▸ **TASK DESCRIPTION**
Starting at the line that contains "This screenshot has", return every line through the end of the data exactly, without pictures.

▸ **LISTED ENTRIES**
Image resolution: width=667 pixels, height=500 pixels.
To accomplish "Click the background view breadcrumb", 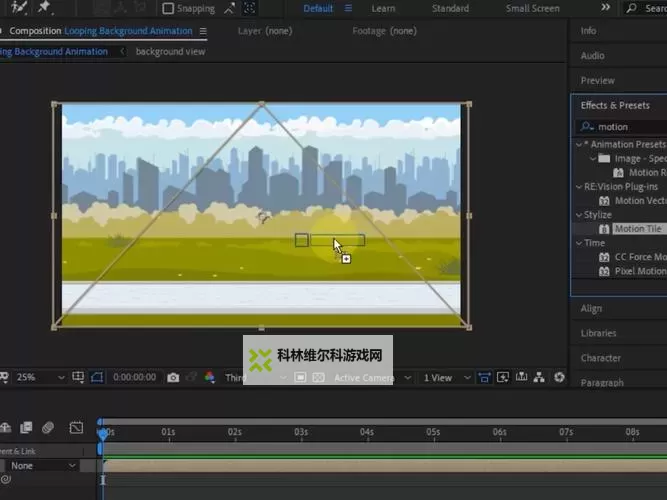I will 170,52.
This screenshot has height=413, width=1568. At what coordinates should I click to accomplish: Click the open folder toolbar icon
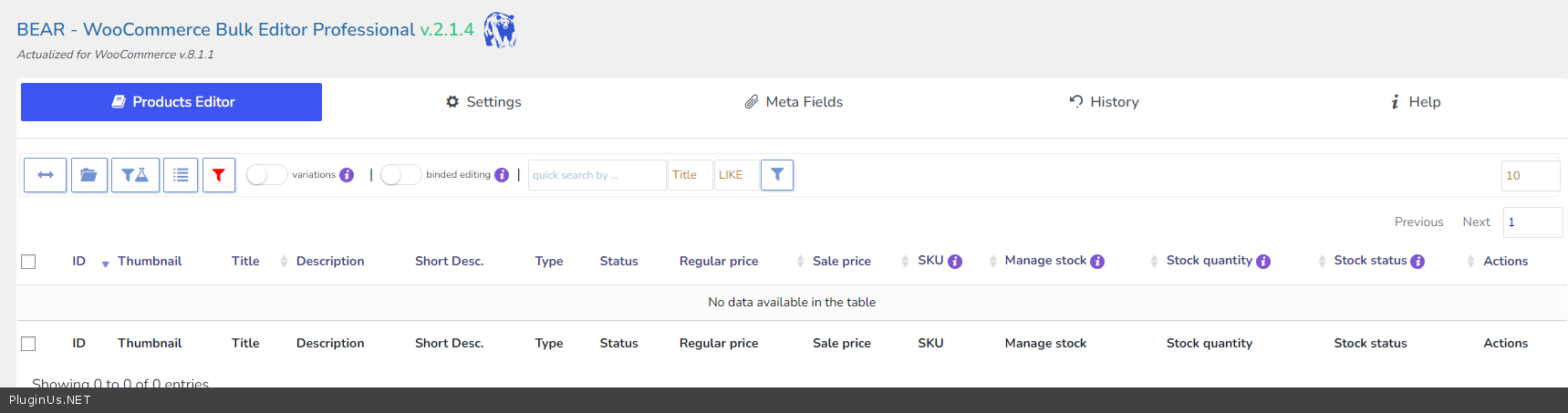tap(88, 175)
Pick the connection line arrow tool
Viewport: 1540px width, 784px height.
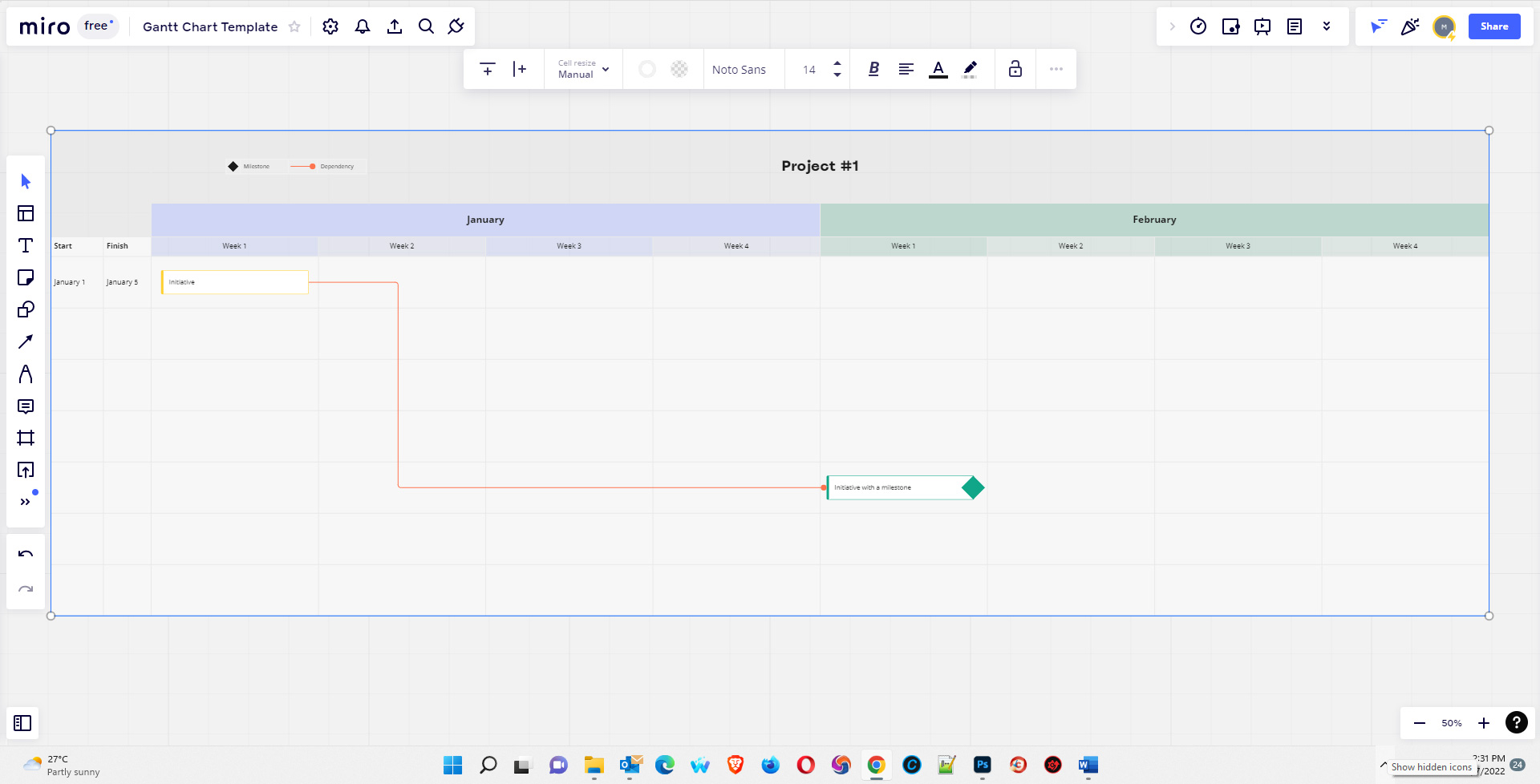tap(26, 341)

▸ **EXPECTED ANSWER**
This screenshot has height=413, width=1568. At what coordinates should I click to accomplish: Click the open folder toolbar icon
tap(88, 175)
Pick the connection line arrow tool
Viewport: 1540px width, 784px height.
tap(26, 341)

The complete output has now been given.